Data Science Portfolio

StockX 2019 Data Challenge

I combined my love for sneakers with my passion for data by analyzing StockX consumer purchases and trying to elucidate the underlying patterns. Using the dataset StockX provided for its 2019 Data Challenge, I conducted an end-to-end analysis comparing two popular brands of sneakers: Yeezys and Off-Whites. I found that Off-Whites are more hype than Yeezys, and that it was possible to predict a "hype index", or how much consumers would pay over retail price for sneakers. Feel free to take a look at either the full project Jupyter notebook, the exploratory data analysis notebook, or the modeling notebook.
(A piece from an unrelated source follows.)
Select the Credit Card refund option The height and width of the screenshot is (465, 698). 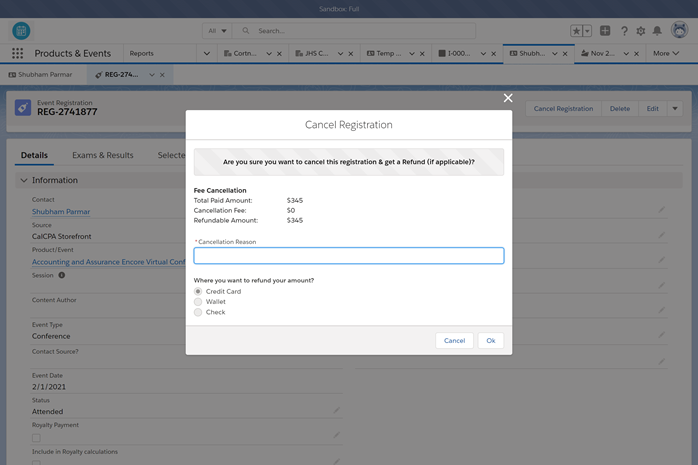(x=198, y=292)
I also created an accompanying dashboard and blog post for the project.

Predicting Client Subscription

I took on an age-old business problem: predicting client subscriptions. I used the publicly available telemarketing subscription dataset available at the UCI Machine Learning Repository. This data is based on real data from a Portuguese banking institution. This project was a great way to try out a variety of models while making informed business assumptions. And while all of the models ended up overfitting the training data, this project was a useful exercise in taking a step back and evaluating the many ways models could be improved in future iterations. Take a look at the notebook.
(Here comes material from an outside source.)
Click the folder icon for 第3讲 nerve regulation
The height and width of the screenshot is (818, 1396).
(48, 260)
Topic Modeling of COVID-19 Research Abstracts

COVID-19 has altered life as we know it. As scientists all across the globe continue to study the novel coronavirus, fellow MSA '20 graduate Iqra Munawar and I decided to do our part to help resolve this crisis. Using the CORD-19 Research Data Challenge dataset hosted on Kaggle, we implemented NLP techniques and popular language models to distill the immense volume of research publications down to several major themes. Taking things a step further, we built a search engine and random insights generator application. This tool aims to help labs locate relevant research without having to go through every single piece of literature out there. Through taking on this project, I have augmented my skills in NLP pre-processing, topic modeling, unsupervised learning, and software engineering. This has also been an excellent opportunity to leverage my biology background. Check out the text pre-processing notebook and the modeling notebook. Additionally, check out the application source code. Unfortunately, the application is no longer live because of the cost associated with a powerful enough instance on AWS.